Dans un registre un peu différent, Raidium a vu le jour en 2022. « N ous développons une nouvelle génération d'IA dédiée à la radiologie dans son ensemble, contrairement à la première génération qui était contrainte à des cas d'usages précis », explique Paul Herent, qui a travaillé auparavant pour la licorne Owkin, où il a rencontré son cofondateur, Pierre Manceron.

Son produit repose sur un modèle de fondation multimodal capable de traiter du texte mais aussi de l'image. « Nous sommes les premiers en Europe à proposer cette technologie et avons déjà une traction commerciale dans le domaine des essais cliniques, pour l'instant à destinée de la recherche [développement de biomarqueurs d'imagerie basés sur l'IA, NDLR] », explique Paul Herent.

Depuis quelques années, les professionnels de la santé ont un appétit croissant pour la tech.

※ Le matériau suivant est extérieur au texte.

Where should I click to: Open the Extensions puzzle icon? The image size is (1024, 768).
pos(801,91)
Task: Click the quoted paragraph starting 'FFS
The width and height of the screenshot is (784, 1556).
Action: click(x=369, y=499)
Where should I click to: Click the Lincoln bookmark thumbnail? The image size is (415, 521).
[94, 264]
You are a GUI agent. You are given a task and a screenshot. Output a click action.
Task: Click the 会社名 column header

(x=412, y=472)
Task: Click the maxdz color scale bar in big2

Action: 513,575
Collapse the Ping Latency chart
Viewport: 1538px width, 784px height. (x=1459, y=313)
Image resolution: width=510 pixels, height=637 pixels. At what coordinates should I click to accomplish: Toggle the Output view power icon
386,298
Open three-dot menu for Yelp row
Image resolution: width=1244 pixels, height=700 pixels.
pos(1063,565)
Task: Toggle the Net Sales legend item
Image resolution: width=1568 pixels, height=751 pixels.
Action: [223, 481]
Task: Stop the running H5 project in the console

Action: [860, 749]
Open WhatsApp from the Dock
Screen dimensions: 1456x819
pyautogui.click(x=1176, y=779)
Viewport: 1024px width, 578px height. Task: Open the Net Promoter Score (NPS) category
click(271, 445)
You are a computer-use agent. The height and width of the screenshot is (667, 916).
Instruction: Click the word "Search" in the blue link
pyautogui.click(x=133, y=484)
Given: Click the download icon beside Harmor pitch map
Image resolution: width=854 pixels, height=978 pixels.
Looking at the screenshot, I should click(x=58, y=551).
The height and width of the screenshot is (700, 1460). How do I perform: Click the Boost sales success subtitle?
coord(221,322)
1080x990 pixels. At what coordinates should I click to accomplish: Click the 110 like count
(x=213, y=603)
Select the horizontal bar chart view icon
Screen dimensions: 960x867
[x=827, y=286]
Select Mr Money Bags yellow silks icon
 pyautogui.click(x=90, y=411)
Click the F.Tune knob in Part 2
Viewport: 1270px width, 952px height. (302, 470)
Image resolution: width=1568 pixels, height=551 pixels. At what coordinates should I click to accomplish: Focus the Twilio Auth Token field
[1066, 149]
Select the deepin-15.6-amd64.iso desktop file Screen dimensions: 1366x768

La French Tech est l'un des écosystèmes les plus innovants en Europe dans l'imagerie médicale et peut compter sur un gros vivier de talents dans l'IA. Il y a aussi des raisons moins nobles à cet élan. « Nos structures de santé sont tellement malades que cela pousse à l'innovation », estime Julien Vidal, dans une allusion à l'engorgement des urgences. Même si elles ont un ADN deeptech - la R&D est au coeur de leur proposition de valeur -, ces jeunes pousses vendent des logiciels sur abonnement aux professionnels santé. Un modèle économique jugé plus facile pour passer à l'échelle, ce qui plaît aux fonds d'investissement.

Un marché qui va exploser

L'engouement mondial pour l'IA depuis le phénomène ChatGPT leur donne aussi le vent dans le dos. « On sent que c'est le moment où tout le monde est en train de s'équiper », observe Julien Vidal, qui veut lancer des nouveaux produits, développer sa start-up aux Etats-Unis et doubler ses effectifs.Selon Global Market Insights, le marché de l'IA en imagerie médicale passera de 1,38 milliard de dollars en 2022 à 19,9 milliards de dollars d'ici à 2032, ce qui représentera un taux de croissance annuel de 30,5 %. Au-delà des aspects commerciaux, les prochaines années promettent d'être exaltantes du point technologique. « Aujourd'hui, nous sommes dans le monde de la radiologie réactive. Mais, dans le futur, nous aurons de la radiologie prédictive », anticipe Christian Allouche.